Stem Cell Environment and Skeletal Muscle Homeostasis

Stem cells are important in the maintenance and repair of many tissues all along the life span. It is the case in skeletal muscle, which presents high plasticity and regenerative properties to keep constant physiological parameters (homeostasis). Normal skeletal muscle mobilizes tissue-associated endogenous stem cells, mainly satellite cells, to repair damaged myofibers. Indeed, muscle stem cells sustain regeneration that is crucial for muscle homeostasis, as well as the self-renewal mechanisms that maintain their pool constant.

A key issue we address is the tissue environment in which muscle stem cells are activated. Environment plays important roles in the behavior of muscle stem cells and myogenic cells, although the mechanisms are poorly unknown. Various cell types in the vicinity of stem cells communicate with each other to correctly drive regeneration. We explore the roles of immune cells (inflammation), endothelial and peri-endothelial cells (angiogenesis) and interstitial cells (fibrosis) on myogenic cell fate in normal healthy regenerating muscle and during muscular dystrophies. Indeed, myopathies are characterized by the alteration in the environment of muscle stem cells, such as the presence of chronic inflammation and fibrosis, which are detrimental for both tissue repair and cell therapies.


Muscle stem cell neighboring (B. Chazaud and G. Mouchiroud)
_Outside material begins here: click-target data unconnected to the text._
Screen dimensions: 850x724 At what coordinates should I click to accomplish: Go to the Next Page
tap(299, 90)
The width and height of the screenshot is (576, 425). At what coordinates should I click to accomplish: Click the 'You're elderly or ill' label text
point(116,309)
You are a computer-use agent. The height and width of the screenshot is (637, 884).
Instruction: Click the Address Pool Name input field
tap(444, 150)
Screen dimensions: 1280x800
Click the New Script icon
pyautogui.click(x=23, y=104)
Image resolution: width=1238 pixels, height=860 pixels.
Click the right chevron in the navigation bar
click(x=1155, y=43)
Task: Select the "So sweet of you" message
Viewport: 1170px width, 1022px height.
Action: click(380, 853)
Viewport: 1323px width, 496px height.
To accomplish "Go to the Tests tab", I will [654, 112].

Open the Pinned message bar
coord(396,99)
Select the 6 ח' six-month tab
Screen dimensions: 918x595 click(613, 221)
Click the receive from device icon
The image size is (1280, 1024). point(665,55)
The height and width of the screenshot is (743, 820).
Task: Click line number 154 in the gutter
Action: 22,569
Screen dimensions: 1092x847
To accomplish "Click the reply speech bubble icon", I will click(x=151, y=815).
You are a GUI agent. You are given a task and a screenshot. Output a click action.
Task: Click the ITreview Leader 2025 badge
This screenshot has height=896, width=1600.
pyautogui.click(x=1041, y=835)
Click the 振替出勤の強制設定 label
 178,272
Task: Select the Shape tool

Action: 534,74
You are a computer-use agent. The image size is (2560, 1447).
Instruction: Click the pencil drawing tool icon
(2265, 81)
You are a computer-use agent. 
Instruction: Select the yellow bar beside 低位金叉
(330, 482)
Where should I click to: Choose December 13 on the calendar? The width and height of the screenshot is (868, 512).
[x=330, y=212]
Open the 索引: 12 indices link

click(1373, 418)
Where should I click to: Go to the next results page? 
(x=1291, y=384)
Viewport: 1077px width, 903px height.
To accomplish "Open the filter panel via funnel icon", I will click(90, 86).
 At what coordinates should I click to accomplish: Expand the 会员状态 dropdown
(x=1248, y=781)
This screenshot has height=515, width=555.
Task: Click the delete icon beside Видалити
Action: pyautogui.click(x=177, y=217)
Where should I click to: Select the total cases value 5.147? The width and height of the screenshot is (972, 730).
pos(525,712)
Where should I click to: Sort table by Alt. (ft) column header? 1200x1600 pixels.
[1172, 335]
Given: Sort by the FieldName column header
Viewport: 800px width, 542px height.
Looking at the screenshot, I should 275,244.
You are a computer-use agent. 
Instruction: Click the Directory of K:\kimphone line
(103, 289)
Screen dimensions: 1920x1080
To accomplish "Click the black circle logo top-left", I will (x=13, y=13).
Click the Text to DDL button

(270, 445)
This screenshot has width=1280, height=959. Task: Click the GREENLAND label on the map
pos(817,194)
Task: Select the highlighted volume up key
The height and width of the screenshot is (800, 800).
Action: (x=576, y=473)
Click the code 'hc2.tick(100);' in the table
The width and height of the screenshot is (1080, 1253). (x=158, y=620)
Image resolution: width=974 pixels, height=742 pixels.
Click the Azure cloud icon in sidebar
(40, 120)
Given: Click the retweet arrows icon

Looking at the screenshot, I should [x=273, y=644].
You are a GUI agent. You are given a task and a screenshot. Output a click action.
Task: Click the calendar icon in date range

Skeletal muscle regeneration is associated with the presence of macrophages. Two main inflammatory types of macrophages are present during skeletal muscle regeneration. Soon after injury, inflammatory monocytes enter into the damaged muscle and these inflammatory macrophages stimulate the proliferation of muscle stem cells. Later, they switch their phenotype into anti-inflammatory macrophages that sustain myogenic differentiation and myofiber growth. Macrophages can be considered as a stromal support for myogenic cells that helps the sequential steps of skeletal muscle regeneration. Our research focuses on the molecular mechanisms that regulate the inflammatory status and functions of macrophages during this process. We also study macrophage functions during myopathies, where they are associated with fibrosis.

We also investigate the interactions between muscle stem cells and vessel cells, since satellite cells are located close to capillaries in normal muscle. Endothelial cells and myogenic precursor cells interact to stimulate each other growth and differentiation. On the contrary peri-endothelial cells (smooth muscle cells) promote the self-renewal and maintain into quiescence of myogenic cells. We aim at understanding the molecular regulation of the coupling between angiogenesis and myogenesis during skeletal muscle regeneration, as well as identifying whether these interactions are altered – and how – in various myopathies.


Cell- and non-cell- autonomous regulations of metabolism on muscle stem cell fate and skeletal muscle homeostasis (R. Mounier)

Mechanisms controlling muscle stem cell fate are not fully known and account for both autonomous and non-autonomous regulations. Our research highlighted intracellular crosstalk between metabolism and inflammation during muscle regeneration. Identifying whether metabolism regulates muscle stem cell fate in a cell autonomous and a non-autonomous way is of importance in the understanding of muscle homeostasis. In this context, we decipher the role of metabolism on muscle stem cells by investigating metabolic regulations of their fate, particularly the role of AMPK and the metabolic characteristics of muscle stem cells. The goal of our program is to determine the dynamic interactions between metabolism and muscle stem cell fate during muscle plasticity and return to homeostasis.


Neuromuscular electrical stimulation training to fight cachexia (J. Gondin)

Cachexia is a common consequence of many chronic diseases including sepsis and cancer. This loss of skeletal muscle mass ultimately results in increased morbidity and mortality. Moreover, treatments, sedation and/or prolonged unloading may further increase muscle deconditioning. On that basis, the development of countermeasures to prevent or attenuate the loss of skeletal muscle mass is of utmost importance for both patients. Our aim is to investigate whether and to what extent NeuroMuscular Electrical Stimulation (NMES) is a promising therapy for increasing force production and promoting muscle growth in preclinical models of cachexia. The program aims at establishing rigorous protocols to exploit the benefit of NMES on muscle function and at identifying the cellular and molecular events underlying those beneficial effects.





Our goal is to identify new functions for the cell neighbors of muscle stem cells beside their canonical properties (regulation of inflammation for macrophages, supply of oxygen and nutriments for vessel cells) and how muscle stem cells are controlled by their closest environment in both normal and pathological contexts. The identification of new molecules or novel functions of already known pathways are the basis for expanding our current understanding about skeletal muscle plasticity and its pathophysiology.